══ DATA TO PROCESS

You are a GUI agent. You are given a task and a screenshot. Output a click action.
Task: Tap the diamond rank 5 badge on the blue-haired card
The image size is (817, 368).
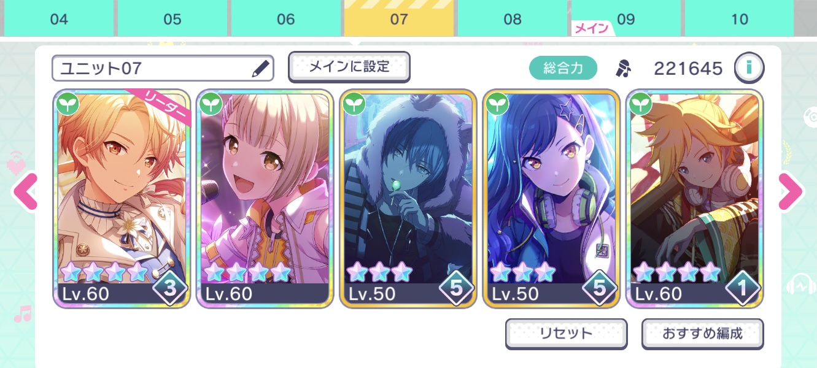(x=600, y=288)
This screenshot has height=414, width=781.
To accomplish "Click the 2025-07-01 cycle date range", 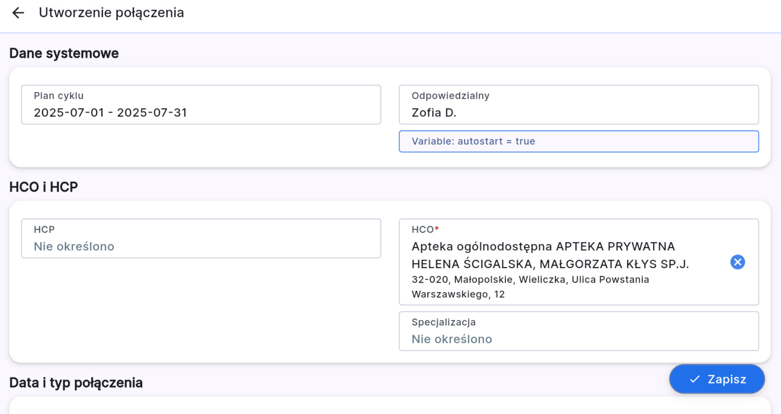I will [110, 113].
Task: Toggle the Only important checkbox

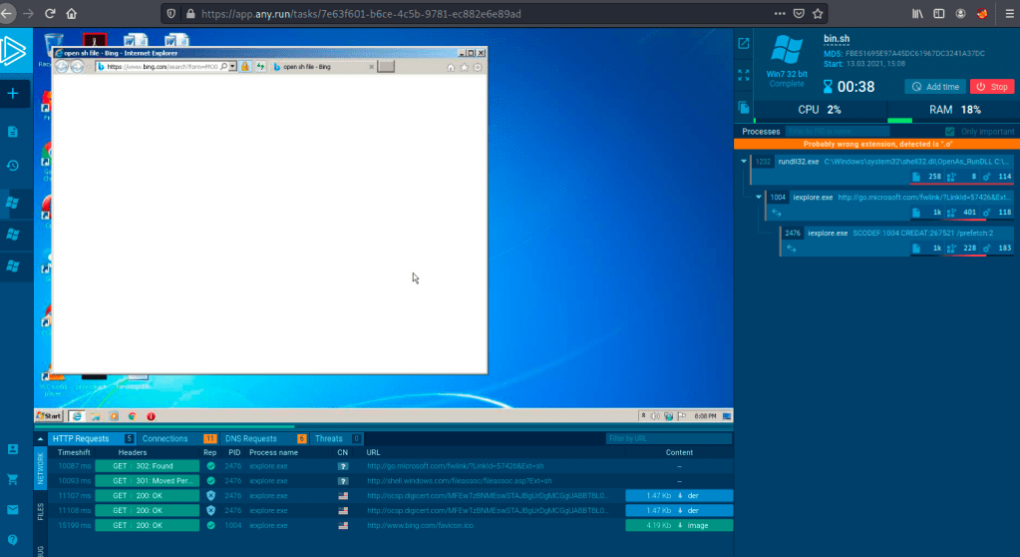Action: coord(949,132)
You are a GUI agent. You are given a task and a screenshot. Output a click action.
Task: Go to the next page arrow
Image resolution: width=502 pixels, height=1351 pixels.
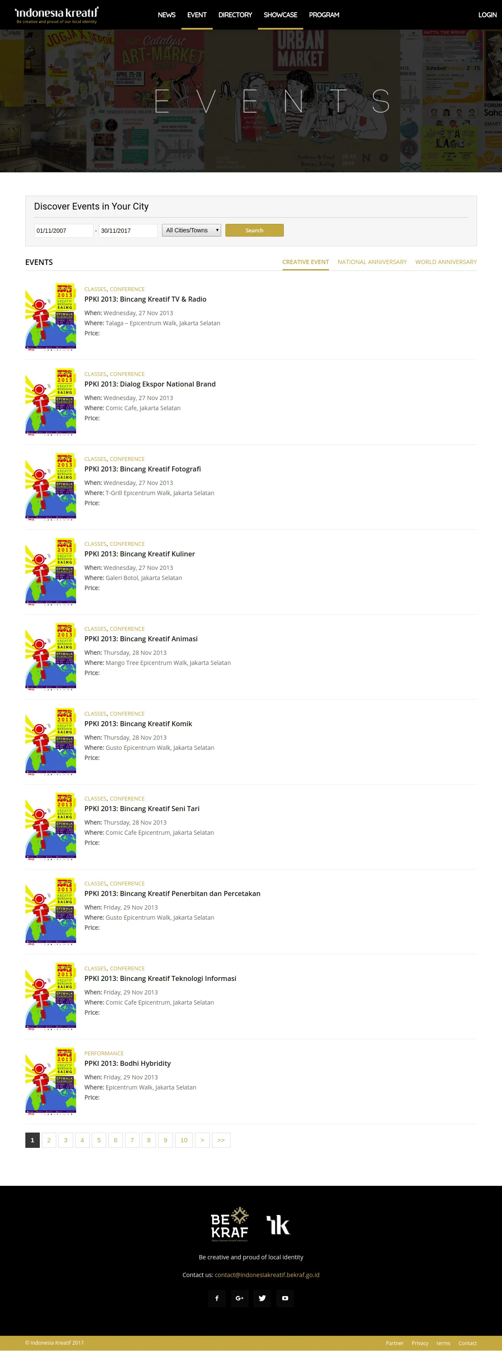202,1140
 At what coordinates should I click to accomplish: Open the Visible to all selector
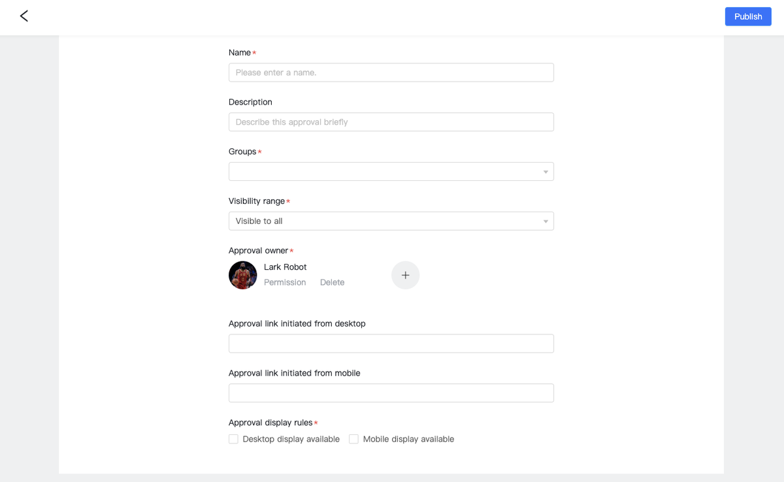(391, 221)
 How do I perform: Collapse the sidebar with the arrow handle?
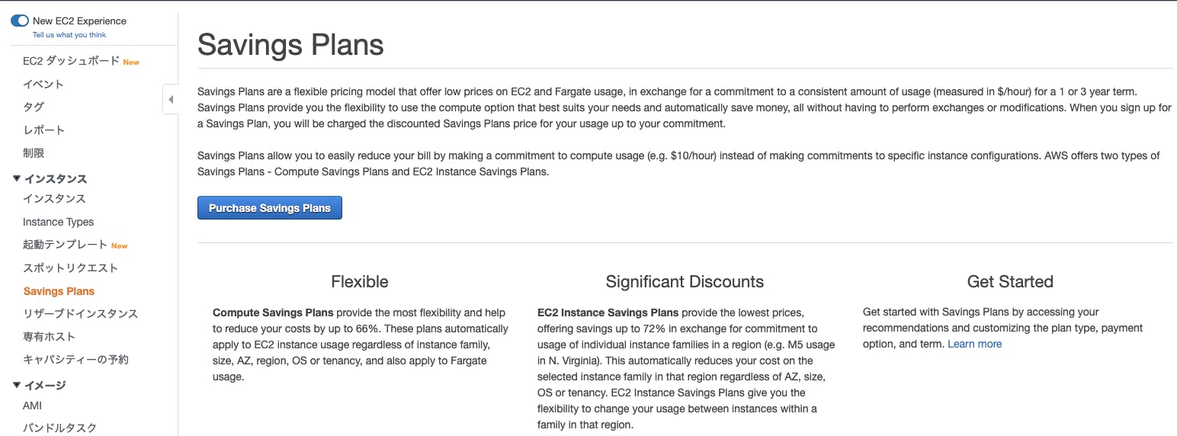170,100
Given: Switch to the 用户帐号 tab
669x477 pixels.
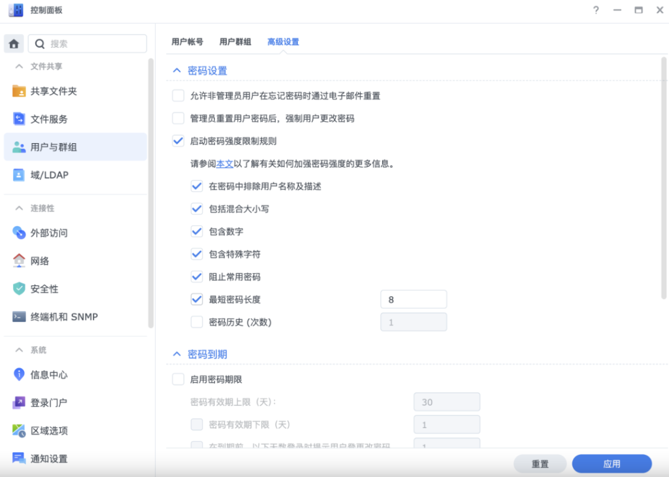Looking at the screenshot, I should tap(187, 42).
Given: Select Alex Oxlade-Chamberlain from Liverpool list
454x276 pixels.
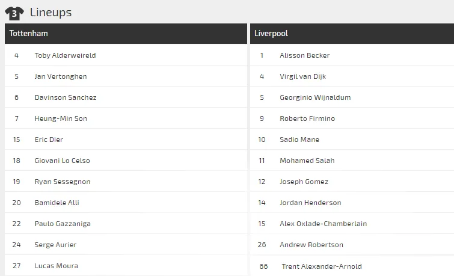Looking at the screenshot, I should click(323, 224).
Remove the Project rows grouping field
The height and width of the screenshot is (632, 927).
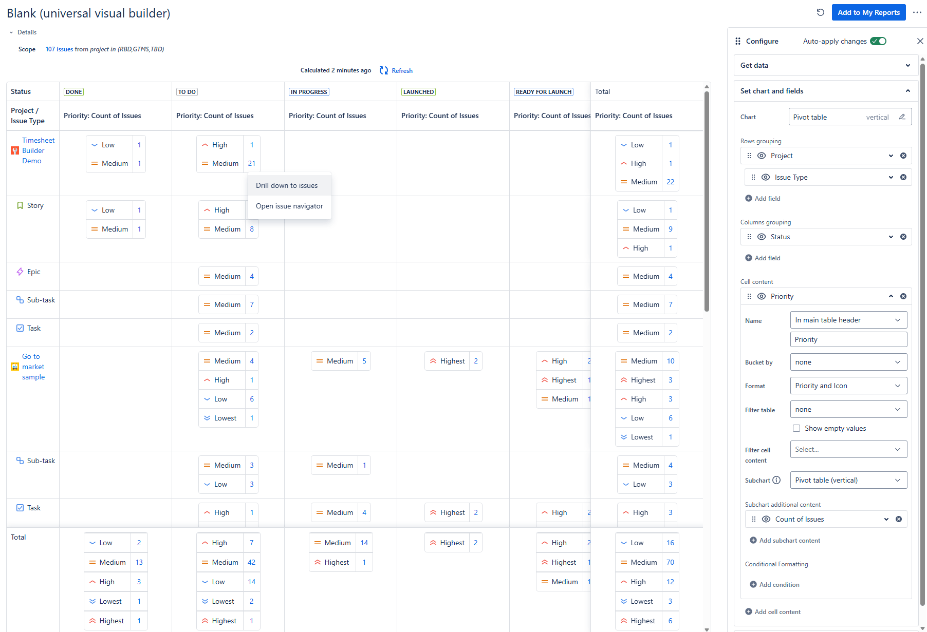[903, 156]
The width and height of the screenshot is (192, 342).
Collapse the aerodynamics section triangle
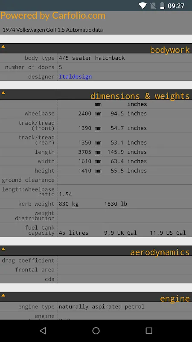coord(3,249)
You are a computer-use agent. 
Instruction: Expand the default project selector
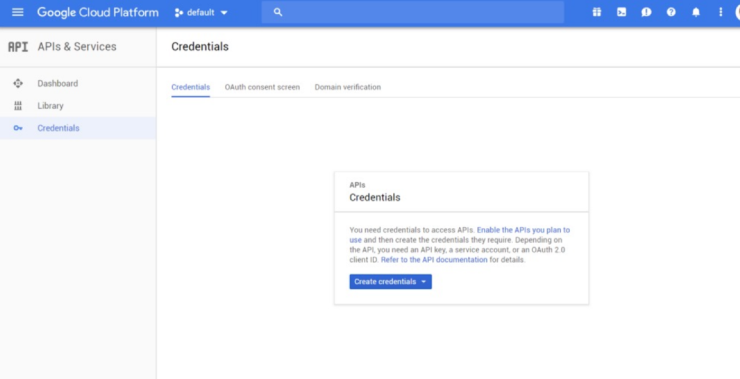click(201, 12)
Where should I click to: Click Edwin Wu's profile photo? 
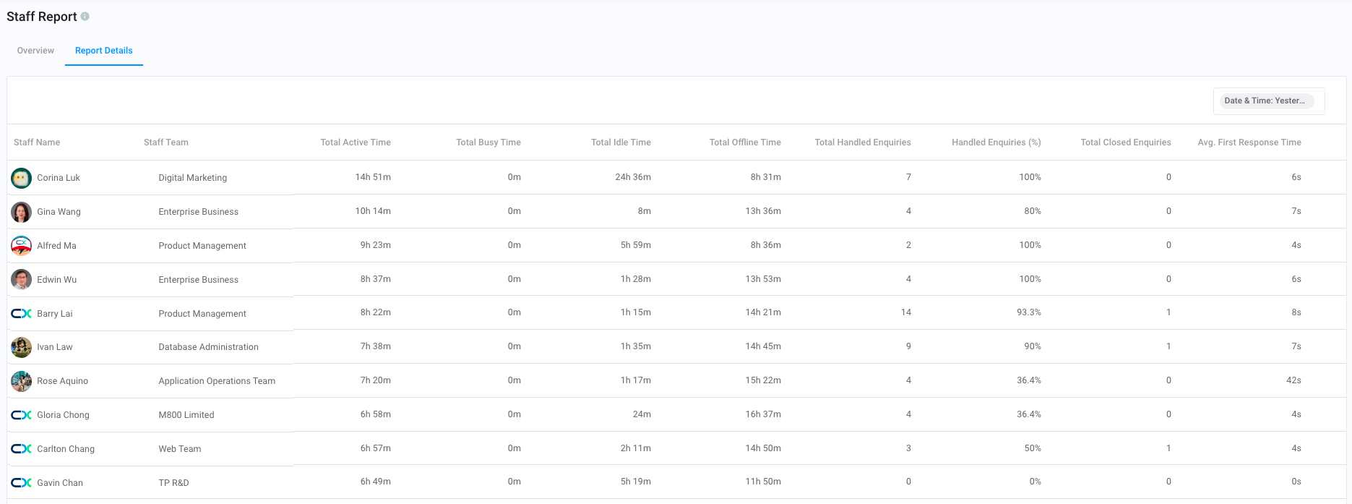coord(21,279)
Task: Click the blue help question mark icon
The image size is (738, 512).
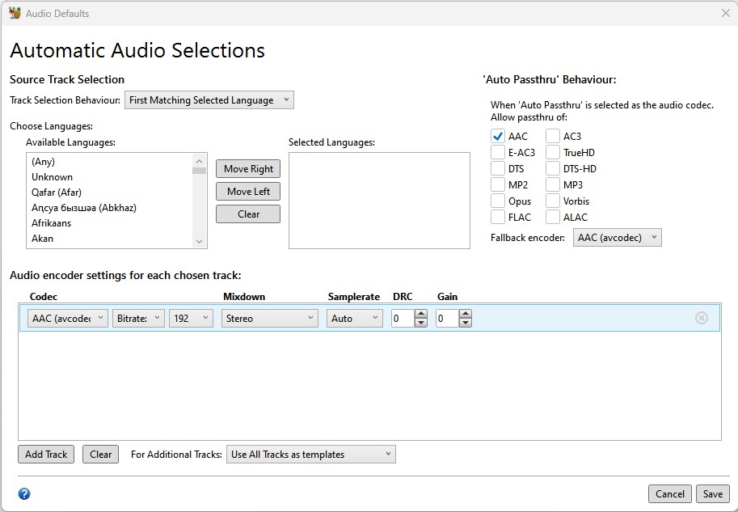Action: [x=24, y=493]
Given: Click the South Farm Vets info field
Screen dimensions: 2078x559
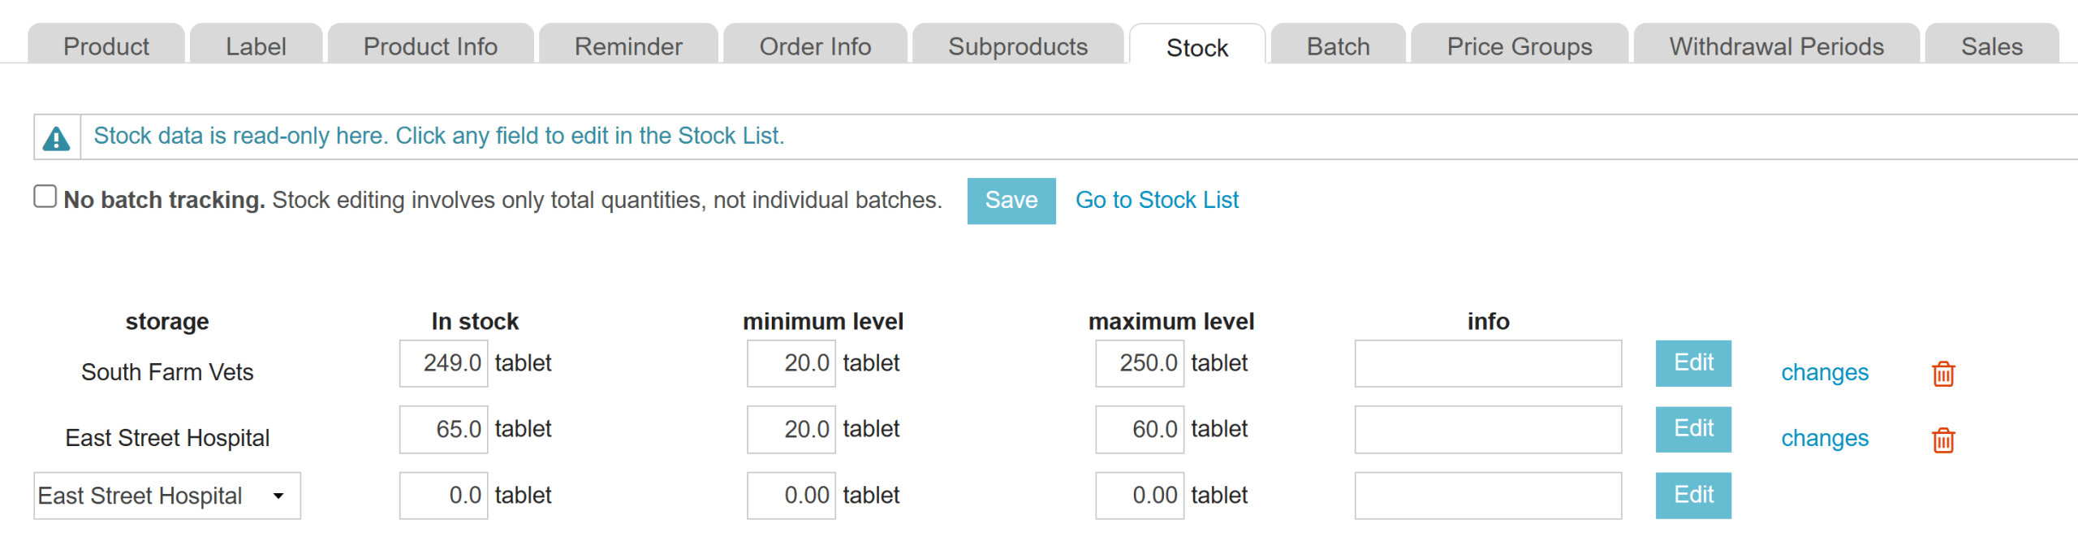Looking at the screenshot, I should [x=1488, y=363].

════

> _TASK INSTRUCTIONS_
Which lines above contain the word "blue"? Show each of them.

> _RESULT_
Task: Tap the diamond rank 5 badge on the blue-haired card
Task: Click the blue help question mark icon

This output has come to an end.